For the two output files that your program will create, the fields on each line should be separated by a |

medianvals_by_zip.txt

The first output file medianvals_by_zip.txt should contain the same number of lines or records as the input data file minus any records that were ignored as a result of the 'Input file considerations.'

Each line of this file should contain these fields:

  • recipient of the contribution (or CMTE_ID from the input file)
  • 5-digit zip code of the contributor (or the first five characters of the ZIP_CODE field from the input file)
  • running median of contributions received by recipient from the contributor's zip code streamed in so far.

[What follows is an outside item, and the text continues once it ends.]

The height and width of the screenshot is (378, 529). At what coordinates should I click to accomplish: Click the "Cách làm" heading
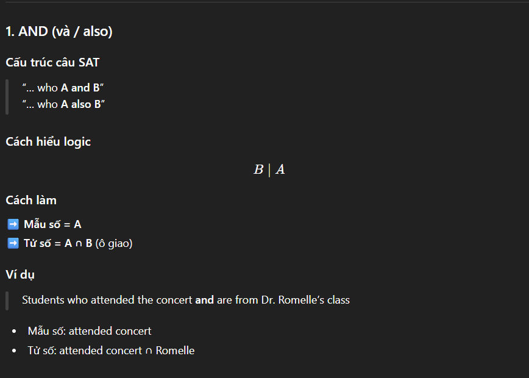pyautogui.click(x=31, y=200)
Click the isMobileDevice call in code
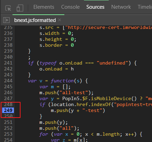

Median calculations should be rounded to the whole dollar (drop anything below $.50 and round anything from $.50 and up to the next dollar)
  • total number of transactions received by recipient from the contributor's zip code streamed in so far
  • total amount of contributions received by recipient from the contributor's zip code streamed in so far

When creating this output file, you can choose to process the input data file line by line, in small batches or all at once depending on which method you believe to be the best given the challenge description. However, when calculating the running median, total number of transactions and total amount of contributions, you should only take into account the input data that has streamed in so far -- in other words, from the top of the input file to the current line. See the below example for more guidance.

medianvals_by_date.txt

Each line of this file should contain these fields:

  • recipeint of the contribution (or CMTE_ID from the input file)
  • date of the contribution (or TRANSACTION_DT from the input file)
  • median of contributions received by recipient on that date. Median calculations should be rounded to the whole dollar (drop anything below $.50 and round anything from $.50 and up to the next dollar)
  • total number of transactions received by recipient on that date
  • total amount of contributions received by recipient on that date

This second output file does not depend on the order of the input file, and in fact should be sorted alphabetical by recipient and then chronologically by date.

Example

Suppose your input file contained only the following few lines. Note that the fields we are interested in are in bold below but will not be like that in the input file. There's also an extra new line between records below, but the input file won't have that.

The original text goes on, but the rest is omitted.